Donations in kde bug tracking system
Paul Pacheco
paul.pacheco at wavecode.com
Fri Jul 5 21:52:06 BST 2002
I understand you are against it, but I fail to see your points.
> i personally don't like the idea of money mixing with OpenSource concepts.
It is a little late for this. IBM, Mandrake, Suse, HP, etc... you name it.
They are all in for the money and they do sell boxed copies of KDE ( with
linux also :) ). Guess what, that has turned out to be a very good thing for
KDE. The mix has actually been very benefitial for a lot of open source
projects.
Consider the recent offer of $200k to make linux run on the xbox. That can
only help linux get more people working on that.
> money has the long-standing tratition of tainting things with greed and
> impeding progress/innovation.
If anything, I can argue the opposite. Companies are usually forced to
progress/innovate to be able to survive. If they don't move, they are left
out of market. Companies such as the ones I mentioned earlier are constantly
putting new features and fixing bugs in linux distributions, and helping kde
in the process, to avoid being left out of the game.
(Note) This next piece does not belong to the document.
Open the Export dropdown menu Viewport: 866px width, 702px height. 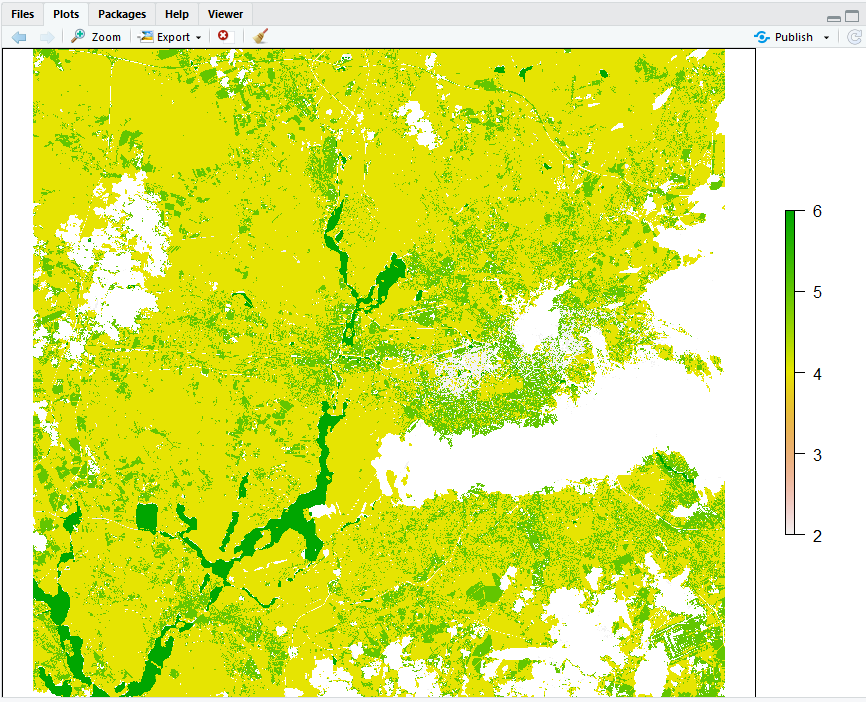[170, 37]
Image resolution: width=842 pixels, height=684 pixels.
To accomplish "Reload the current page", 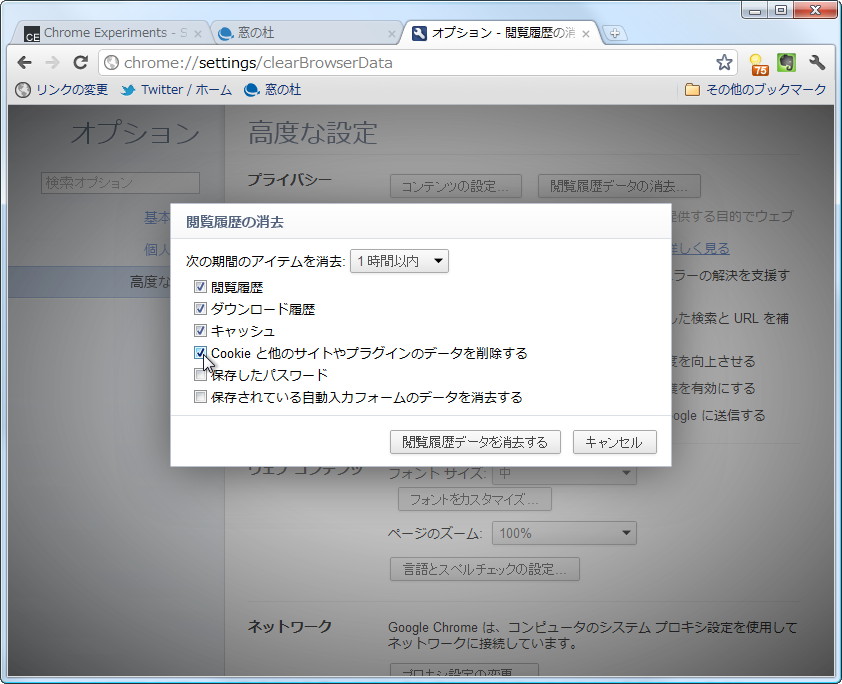I will click(80, 61).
Now, money does not drive a tipical kde developer, but since most of them are
not currently receiving anything, it can't hurt :)
Please explain why you think money can hurt progress/innovation in KDE.
> and the foundation of free software is exactly
> that: free.
It would still be as free as it is today. Nobody ever said anything about
charging for bugs. I am talking about voluntary donations, or incentives from
the users to the developers. It would be a form of gratitude from whoever
wants to thank with money.
> developers have to be free to work on whichever project they
> think deserves their attention, not pushed into a project by the tasty
> reward offered.
They would still be free to work on whatever they see fit, I am not suggesting
any restriction at all. And nobody would push nobody. Rather than a "push" it
would be an incentive. And there is nothing wrong on giving incentives to
developers, after all if someone is willing paying for fixing a bug, then the
bug is hurting.
It can be true that sometimes a developer might choose one bug over a more
important one because of the reward. Here, I can see a point. However, it
will also be true that developers will work more on kde just because they can
get something out of it (this is a good thing). Also, there are some bugs or
features that nobody want to fix/implement. Some of these are badly wanted by
many users. Money would be a great way to give incentives to developers to
work on them.
> if financial rewards are suddenly available, you invite all the evils that
> come with the concept of monetary exchange for services rendered,
what "evils" are you talking about? I am not talking about suddenly putting an
EULA on KDE, it is just donations.
> rather
> than operating the OpenSource movement on something more /open/ to
> innovation: the need for free, stable and powerful software.
How are donations less /open/?
- Developers would win with this. They would receive something for their work.
- Users would win with this. The most badly wanted bugs will supposedly get
fixed sooner.
- KDE would win with this. Developers will spend more time fixing bugs,
because they have an extra incentive.